Directions for this task: You are asked to write out the entries exactly as they are given.

Material provided:
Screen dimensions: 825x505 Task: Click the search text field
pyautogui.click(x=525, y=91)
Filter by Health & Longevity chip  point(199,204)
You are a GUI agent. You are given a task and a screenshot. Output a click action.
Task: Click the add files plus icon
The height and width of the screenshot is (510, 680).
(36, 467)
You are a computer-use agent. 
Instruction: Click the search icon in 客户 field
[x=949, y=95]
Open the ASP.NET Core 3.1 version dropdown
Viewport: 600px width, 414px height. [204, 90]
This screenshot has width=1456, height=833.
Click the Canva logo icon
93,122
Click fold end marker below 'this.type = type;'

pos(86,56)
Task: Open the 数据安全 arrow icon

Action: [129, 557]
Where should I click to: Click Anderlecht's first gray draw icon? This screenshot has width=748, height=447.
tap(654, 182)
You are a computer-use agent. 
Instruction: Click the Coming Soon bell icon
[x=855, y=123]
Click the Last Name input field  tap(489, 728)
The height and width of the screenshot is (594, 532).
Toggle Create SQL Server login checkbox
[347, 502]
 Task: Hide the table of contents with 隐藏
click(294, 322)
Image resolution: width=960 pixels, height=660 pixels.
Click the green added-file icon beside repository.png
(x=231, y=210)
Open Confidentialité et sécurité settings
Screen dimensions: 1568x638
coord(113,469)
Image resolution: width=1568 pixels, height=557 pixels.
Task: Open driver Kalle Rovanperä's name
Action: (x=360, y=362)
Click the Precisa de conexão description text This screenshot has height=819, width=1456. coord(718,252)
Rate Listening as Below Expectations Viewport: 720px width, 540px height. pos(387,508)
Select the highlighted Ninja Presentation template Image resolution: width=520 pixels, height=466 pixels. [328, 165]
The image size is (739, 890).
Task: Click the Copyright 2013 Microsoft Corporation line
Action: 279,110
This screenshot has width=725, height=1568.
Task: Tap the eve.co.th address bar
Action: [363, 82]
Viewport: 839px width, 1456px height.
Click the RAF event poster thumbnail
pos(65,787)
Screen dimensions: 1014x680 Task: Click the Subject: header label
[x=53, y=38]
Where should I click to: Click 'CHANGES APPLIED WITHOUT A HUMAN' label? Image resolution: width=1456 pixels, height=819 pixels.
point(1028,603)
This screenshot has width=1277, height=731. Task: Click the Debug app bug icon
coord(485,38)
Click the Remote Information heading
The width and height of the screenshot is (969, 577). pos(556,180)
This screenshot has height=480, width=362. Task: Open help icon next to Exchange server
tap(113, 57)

Solved problem:
Screen dimensions: 825x505 Task: Click the search text field
pyautogui.click(x=525, y=91)
Filter by Health & Longevity chip  point(199,204)
You are a GUI agent. You are given a task and a screenshot. Output a click action.
Task: Click the add files plus icon
The height and width of the screenshot is (510, 680).
(36, 467)
You are a computer-use agent. 
Instruction: Click the search icon in 客户 field
[x=949, y=95]
Open the ASP.NET Core 3.1 version dropdown
Viewport: 600px width, 414px height. [204, 90]
This screenshot has width=1456, height=833.
Click the Canva logo icon
93,122
Click fold end marker below 'this.type = type;'

pos(86,56)
Task: Open the 数据安全 arrow icon

Action: [129, 557]
Where should I click to: Click Anderlecht's first gray draw icon? This screenshot has width=748, height=447.
tap(654, 182)
You are a computer-use agent. 
Instruction: Click the Coming Soon bell icon
[x=855, y=123]
Click the Last Name input field  tap(489, 728)
The height and width of the screenshot is (594, 532).
Toggle Create SQL Server login checkbox
[347, 502]
 Task: Hide the table of contents with 隐藏
click(294, 322)
Image resolution: width=960 pixels, height=660 pixels.
Click the green added-file icon beside repository.png
(x=231, y=210)
Open Confidentialité et sécurité settings
Screen dimensions: 1568x638
coord(113,469)
Image resolution: width=1568 pixels, height=557 pixels.
Task: Open driver Kalle Rovanperä's name
Action: (x=360, y=362)
Click the Precisa de conexão description text This screenshot has height=819, width=1456. coord(718,252)
Rate Listening as Below Expectations Viewport: 720px width, 540px height. pos(387,508)
Select the highlighted Ninja Presentation template Image resolution: width=520 pixels, height=466 pixels. [328, 165]
The image size is (739, 890).
Task: Click the Copyright 2013 Microsoft Corporation line
Action: 279,110
This screenshot has width=725, height=1568.
Task: Tap the eve.co.th address bar
Action: [363, 82]
Viewport: 839px width, 1456px height.
Click the RAF event poster thumbnail
pos(65,787)
Screen dimensions: 1014x680 Task: Click the Subject: header label
[x=53, y=38]
Where should I click to: Click 'CHANGES APPLIED WITHOUT A HUMAN' label? Image resolution: width=1456 pixels, height=819 pixels.
point(1028,603)
This screenshot has width=1277, height=731. Task: Click the Debug app bug icon
coord(485,38)
Click the Remote Information heading
The width and height of the screenshot is (969, 577). pos(556,180)
This screenshot has height=480, width=362. Task: Open help icon next to Exchange server
tap(113, 57)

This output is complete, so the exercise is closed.